# What Dro For The Home Shop Guy... G4003g



## Dman1114 (Apr 20, 2015)

So  Since my lathe will be pulled away from the wall and down for a few days... Ill be installing a 3 phase motor and a VFD.

I figured i mine as well do the Dro at the same time.

I don't use coolant.    I mostly machine aluminum and delrin with the occasional gun barrel.

When I'm machining aluminum and delrin i like to use WD40.   so it goes everywhere.  


The one Dro that has peeked my interest is the TPAC tools dro....


what all does everyone recommend ?

Id love to go with magnetic scales but the prices are quite high.   

So those that are running dro's do u have any regret for the one u chose?  if you could do it over what would u go with?


need some advice here


Thanks


----------



## darkzero (Apr 20, 2015)

I have glass scales & I don't have any regrets buying them nor have I ever had issues with them. I have glass scales on my my lathe & mill but they are also shielded though.

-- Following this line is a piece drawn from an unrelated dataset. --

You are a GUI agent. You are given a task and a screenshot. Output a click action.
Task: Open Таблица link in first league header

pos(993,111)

When I was in the market for my lathe DRO I shopped around for a while. It sucks that there isn't a whole lot out there with the features I wanted. Finally I found one that met my criteria. I won't mention what model it is as it's no longer available. But I wanted a lathe specific display & not a universal mill display. I wanted my display to marked X & Z instead of X &Y & without all the useless mill functions that can't be used on a lathe. That was not a deal breaker for me though.

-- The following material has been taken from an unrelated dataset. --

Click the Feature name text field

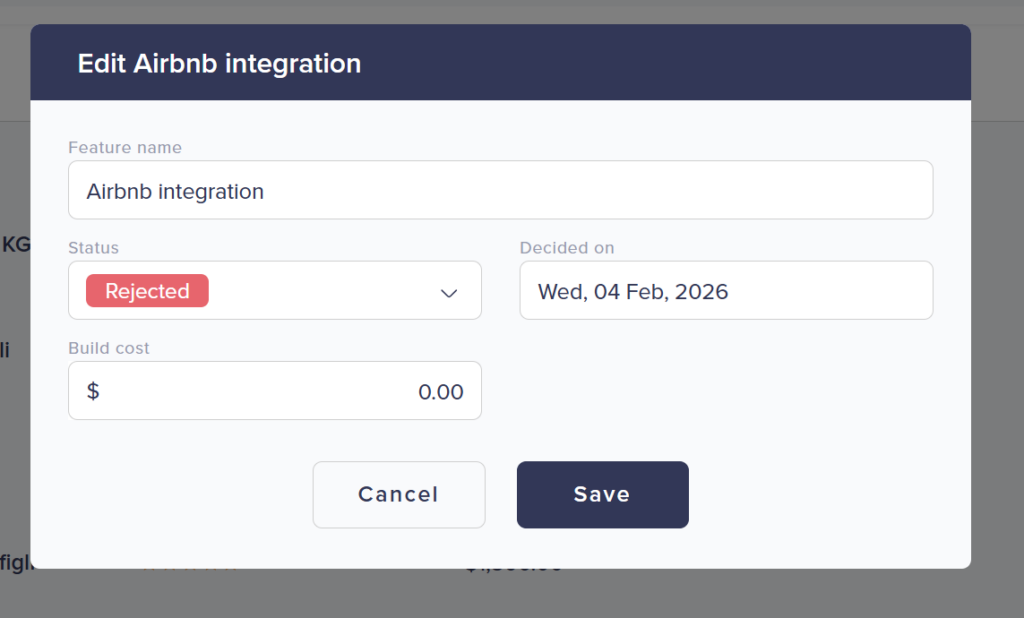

Main thing was I wanted the radius/diameter mode button which I use very often. Universal displays often just have a setting for it. The button allows you to change back & forth on the fly. I also wanted the display for tool offsets available without having to go through a menu. These are just convinces, most all work the same & for a lathe you really only need basic functions. IMO, at the least is should have absoltue/incremental modes, radius/diameter setting, SDM, & inch/mm.


----------



## Boswell (Apr 20, 2015)

I went with the DroPros magnetic scales for my G4003. I agree they are a bit higher price but I have been very happy with no regrets. Installation was easy and I liked that I could cut the scales to the exact length needed.


----------



## Joe Harlan (Apr 20, 2015)

http://www.ebay.com/itm/321607739554?_trksid=p2057872.m2749.l2649&ssPageName=STRK:MEBIDX:IT
I just purchased and installed this Lathe specific unit on my Jet 13x40 Lathe, Fairly easy install. It has glass scales and so far so good as  far as I can tell.


----------



## Chip (Apr 20, 2015)

FYI the DroPros How-To videos on their website use a G4003g as the installee lathe.


----------



## Dman1114 (Apr 20, 2015)

Hey dark Zero.... that looks like the Miester BC-10L Dro......   Same one that steve beadair did a write up on...


Thats the one i want.


----------



## coolidge (Apr 20, 2015)

Boswell said:


> I went with the DroPros magnetic scales for my G4003. I agree they are a bit higher price but I have been very happy with no regrets. Installation was easy and I liked that I could cut the scales to the exact length needed.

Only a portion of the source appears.